Em sua parte inicial, encontramos, ainda que de forma tímida, dispositivos que vão ao encontro da Constituição da República; contudo, já na sua parte final, especialmente no capítulo da prisão preventiva, propriamente dito, ocorre exatamente o inverso, conforme passo a seguir explanar.

 

1- O “norte” cautelar: o princípio da proporcionalidade

De início, o art. 282 do CPP traz para dentro do Código de Processo Penal, dois subprincípios integradores do princípio da proporcionalidade (CANOTILHO, 2003, p.266) servindo como elementos balizadores para aplicação das medidas cautelares, quais sejam, o da necessidade e da adequação. Não sem muita demora, houve um acerto terminológico, trocando-se a expressão “conveniência” por “necessidade”. É o que minimamente se espera num Estado que se diga Democrático de Direito não haver espaço para pensar em prisão por mera conveniência, devendo-se tão somente recorrer à privação de liberdade quando houver necessidade com o desiderato de acautelamento da regularidade da instrução criminal.

Em matéria penal, a exigência de proporcionalidade deve ser auferida mediante um juízo de ponderação entre a carga “coativa” da pena e o fim perseguido pela cominação penal. Com efeito, pelo “princípio da proporcionalidade na relação entre crime e pena deve existir um equilíbrio – abstrato (legislador) e concreto (judicial) – entre a gravidade de injusto penal e a pena aplicada” (PRADO, 2002, p. 122). Ademais, de acordo com Hassemer, o princípio da proporcionalidade não é outra coisa senão “uma concordância material entre ação e reação, causa e conseqüência jurídico-penal, constituindo parte do postulado de Justiça: ninguém pode ser incomodado ou lesionado em seus direitos com medidas jurídicas desproporcionais” (HASSEMER, 1984, p. 279).

Relembrando, ainda que adequação “informa que a medida cautelar deve ser apta aos seus motivos e fins” (LOPES, Volume II, 2010, p. 174); já a necessidade “envolve a verificação da existência de meios que sejam alternativos àquele inicialmente escolhido pelo Poder Legislativo ou Poder Executivo, e que possam promover igualmente o fim sem restringir, na mesma intensidade, os direitos fundamentais afetados” (AVILA, 2010, p.172). Desse modo, manifesta proporcionalidade há em relação aos crimes culposos, para os quais permanece vedada a prisão preventiva (art. 313, par. Único, do CPP). Nesse sentido, igualmente não há razão que sustente a imposição de tal restrição da liberdade às infrações de menor potencial ofensivo, seja porque no âmbito dos Juizados Especiais Criminais o processo é orientado pelo princípio da informalidade, pela busca constante pela pacificação do conflito, seja pela possibilidade que há de suspensão condicional do processo, o que, por si só, já denota uma ausência de necessidade de preservação da efetividade do processo.

Com isso, denota-se uma ordem “preferencial” quando da decretação de medidas cautelares, reservando a prisão preventiva para as circunstâncias indicadoras de maior risco à efetividade do processo ou de reiteração criminosa.

**TAREFA 1**:
Apresente como lista JSON de strings as linhas da listagem que vão do início dela até a linha que contém "Scan for the", inclusive, com uma string por linha e sem as linhas em branco.
O trecho e a listagem vêm de fontes diferentes.

**LISTAGEM DE DADOS**:
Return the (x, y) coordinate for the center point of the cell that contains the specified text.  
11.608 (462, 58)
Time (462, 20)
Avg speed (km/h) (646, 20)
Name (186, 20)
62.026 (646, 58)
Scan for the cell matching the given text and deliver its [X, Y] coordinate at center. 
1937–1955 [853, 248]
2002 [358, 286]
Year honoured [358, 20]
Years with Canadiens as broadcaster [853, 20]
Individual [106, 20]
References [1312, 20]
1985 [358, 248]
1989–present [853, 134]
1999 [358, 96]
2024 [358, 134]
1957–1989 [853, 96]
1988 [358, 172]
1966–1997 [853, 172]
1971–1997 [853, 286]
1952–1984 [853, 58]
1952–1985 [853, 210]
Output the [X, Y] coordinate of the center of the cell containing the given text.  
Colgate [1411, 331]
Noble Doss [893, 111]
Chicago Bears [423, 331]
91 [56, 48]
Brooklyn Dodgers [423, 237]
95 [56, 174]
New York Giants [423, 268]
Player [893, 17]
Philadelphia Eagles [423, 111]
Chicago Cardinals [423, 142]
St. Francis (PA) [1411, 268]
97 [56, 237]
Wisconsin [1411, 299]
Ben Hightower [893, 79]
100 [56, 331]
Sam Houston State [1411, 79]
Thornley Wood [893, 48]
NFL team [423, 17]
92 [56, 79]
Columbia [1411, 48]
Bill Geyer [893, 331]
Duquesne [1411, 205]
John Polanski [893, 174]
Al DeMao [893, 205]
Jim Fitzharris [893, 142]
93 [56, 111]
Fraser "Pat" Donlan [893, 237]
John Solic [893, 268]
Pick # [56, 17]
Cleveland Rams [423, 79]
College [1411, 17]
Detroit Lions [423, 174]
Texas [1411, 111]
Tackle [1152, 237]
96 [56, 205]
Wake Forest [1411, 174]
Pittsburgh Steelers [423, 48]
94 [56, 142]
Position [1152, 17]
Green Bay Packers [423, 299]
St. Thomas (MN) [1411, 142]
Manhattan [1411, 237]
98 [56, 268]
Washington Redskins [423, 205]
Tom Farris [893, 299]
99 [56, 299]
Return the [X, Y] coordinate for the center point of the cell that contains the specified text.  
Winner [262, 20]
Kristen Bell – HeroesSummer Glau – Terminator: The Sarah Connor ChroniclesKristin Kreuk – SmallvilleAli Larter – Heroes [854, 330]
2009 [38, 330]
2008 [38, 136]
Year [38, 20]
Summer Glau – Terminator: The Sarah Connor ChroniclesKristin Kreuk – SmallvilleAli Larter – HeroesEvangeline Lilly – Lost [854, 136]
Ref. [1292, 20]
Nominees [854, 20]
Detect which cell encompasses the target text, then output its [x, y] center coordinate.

**TAREFA 2**:
Continue o trecho sobre o princípio da proporcionalidade nas medidas cautelares a partir do ponto em que ele termina.

**RESPOSTA CORRETA 1**:
[
  "Return the (x, y) coordinate for the center point of the cell that contains the specified text.  ",
  "11.608 (462, 58)",
  "Time (462, 20)",
  "Avg speed (km/h) (646, 20)",
  "Name (186, 20)",
  "62.026 (646, 58)",
  "Scan for the cell matching the given text and deliver its [X, Y] coordinate at center. "
]

**RESPOSTA CORRETA 2**:
2- Análise tópica: flagrante, medidas cautelares e outros imbróglios

No que pertine aos aspectos procedimentais das medidas cautelares, com base na nova legislação, alguns pontos merecem um cuidado especial. De acordo com o disposto no §2º do art. 282 do CPP, as medidas cautelares podem ser pleiteadas tanto na fase de investigação quanto depois de instalada a relação processual penal. Com isso, como regra, por não dependerem de anterior prisão em flagrante para a sua imposição, são consideras autônomas, em que pese possam também ser aplicadas como substitutivas dessa, quando não for cabível a prisão preventiva (conforme dispõe o art. 321 do CPP: Ausentes os requisitos que autorizam a decretação da prisão preventiva, o juiz deverá conceder liberdade provisória, impondo, se for o caso, as medidas cautelares previstas no art. 319 deste Código e observados os critérios constantes do art. 282 deste Código). Ainda, há possibilidade de aplicação de forma cumulada, devendo obedecer, para tanto, aos princípios da necessidade e adequação, bem como à natureza ou à modalidade das medidas a serem aplicadas, sob o prisma da compatibilidade.

Outro aspecto a ser salientado, importante para as medidas alternativas outras que não a preventiva, foi a criação do contraditório (art. 282 §3º do CPP) quando do recebimento, pelo magistrado, de pedido de medida cautelar, ainda que saibamos que, na prática, nada nos faz crer que tal contraditório não será uma exceção, devido à “urgência” e ao “perigo de ineficácia da medida” ? pressupostos de toda e qualquer medida que possua natureza cautelar, que não tardarão em aparecer como razões para afastá-lo.

Dispôs de forma louvável a legislação ao prever expressamente ser a prisão preventiva ultima ratio no que se refere às prisões cautelares (§§ 4º e 6º do art. 282 do CPP), forçando o juiz, no momento da escolha, a fundamentar o motivo da opção por determinada medida cautelar ao invés de outra. Assim, a decretação da prisão preventiva, que antes já deveria ser excepcional, passará a ser, em tese, ainda subsidiária, sendo apenas cabível quando não possível substituir a prisão por uma das medidas cautelares previstas no art. 319.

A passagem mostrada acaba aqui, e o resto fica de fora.